Oasis Mission Control Validator Monitoring and Alerting Dashboard
Background
Chainflow and our development partner Vitwit have been awarded an Oasis grant to build the Oasis Mission Control Validator Monitoring and Alerting Dashboard.
Together, we've built a similar tool for the Cosmos community, under an Interchain Foundation Grant.
UPDATE - 18 December 2020 - Oasis Bug May Cause Crash
Today we discovered a bug in the Oasis code that may cause a validator to crash under an edge case when running Mission Control. The Oasis team says this bug has been fixed in v20.12.3. v20.12.3 is currently running on testnet. The Oasis team expects to recommend a mainnet upgrade to v20.12.3 in January 2021.
At this time, we recommend ONLY running Oasis Mission Control with v20.12.3.
Current Status - 16 November 2020 - Code Released for Use
You can find -
1 - Dashboard details, screenshots and alerts list here.
2 - Code and installation instructions here.
Have feedback or questions? Open an issue in this repo, thanks!
Problem
The Oasis protocol requires validators to secure the network. These validators need to meet strict and demanding availability and security requirements. Monitoring and alerting tools are needed to ensure these validators are operating as expected. Using these tools helps validator operators provide the availability and security required and demanded by the network and its users.

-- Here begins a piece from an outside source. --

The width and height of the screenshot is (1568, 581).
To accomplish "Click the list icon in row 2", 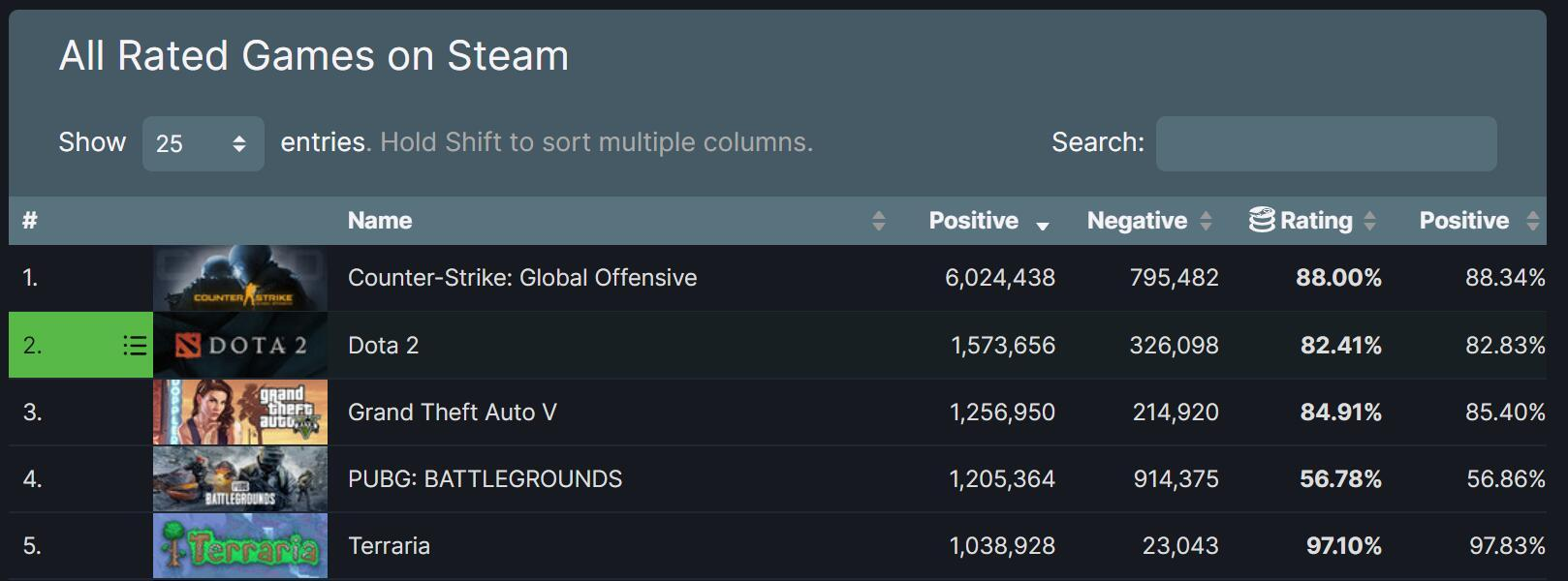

Establishing these tools as a helpful and necessary infrastructure component before mainnet launch establishes good practices among validators. Doing so now makes it more likely these tools get implemented, before the additional demands and distractions of a live production network consume an increasing amount of validator time and attention.

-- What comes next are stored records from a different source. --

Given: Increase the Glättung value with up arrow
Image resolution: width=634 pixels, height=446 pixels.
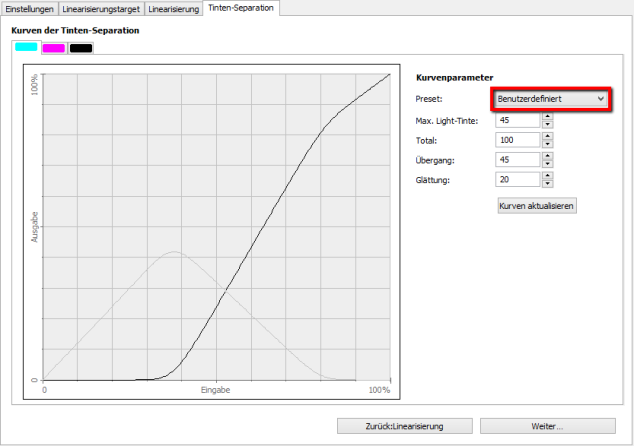Looking at the screenshot, I should pos(547,176).
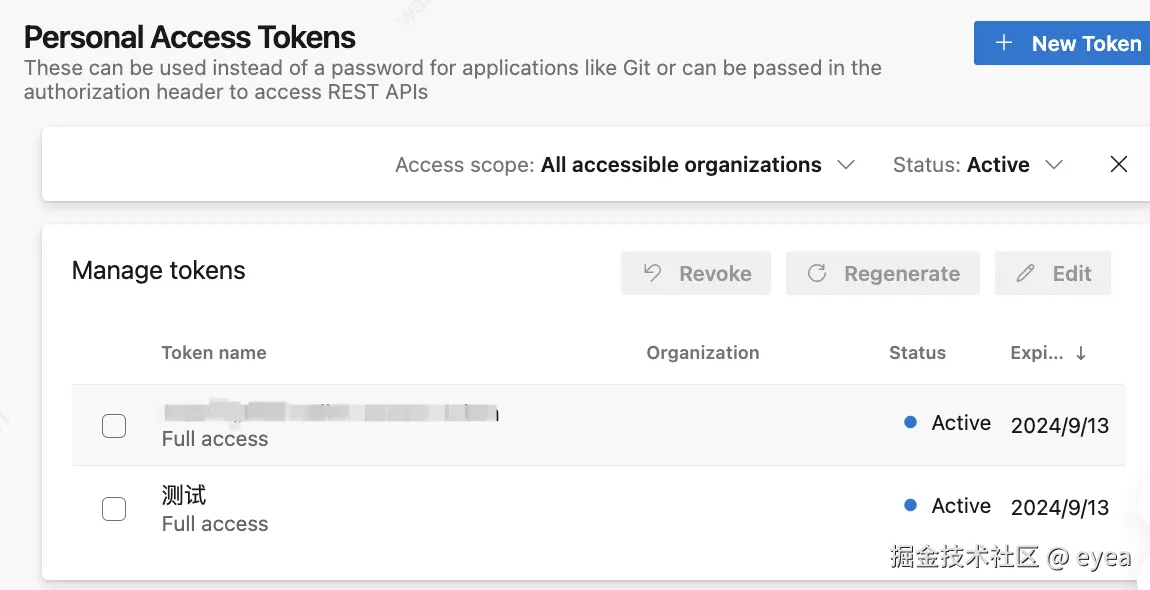This screenshot has height=590, width=1150.
Task: Click the pencil icon on the Edit button
Action: [1024, 272]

Open source monitoring and alerting tools offer a partial solution. Yet these tools need customization to monitor and alert on key validator functions. Developing these tools often takes a back seat to "fire-fighting" activities. These activities ofen hijack a validator operator's daily operations. As such, these tools become seen as a "luxury" to "get to later", and as such don't get developed or implemented. Furthermore, smaller validator operators, key to stake decentralization, may not have the resources required to develop such tools.
Solution
This project will use open source tools as its foundation. We will customize the tools, building the necessary plugins, etc., to provide a more comprehensive, Oasis-validator-specific monitoring and alerting toolset. We will provide the source code and documentation necessary for validators to implement the solution for themselves.
This will save them considerable time, attention and effort, making it much more likely they will establish this important piece of a highly available and secure validator operation. As a result, the Oasis network will benefit from a set of more reliable and secure validators, who are able to prevent and address infrastructure issues, before they become major issues.
This should free operator time and attention to put toward other value-added ecosystem activities, e.g. thoughtfully participating in network governance.
We're building this for the Oasis Community. While the Oasis validators may seem like the most obvious beneficiaries, the broader Oasis community will also benefit from a more secure network, more diverse set of validators and greater validator governance participation.
There will be a number of checkpoints along the way to collect community feedback. We look forward to the community's feedback, to help align what's built to the specific needs of the Oasis community.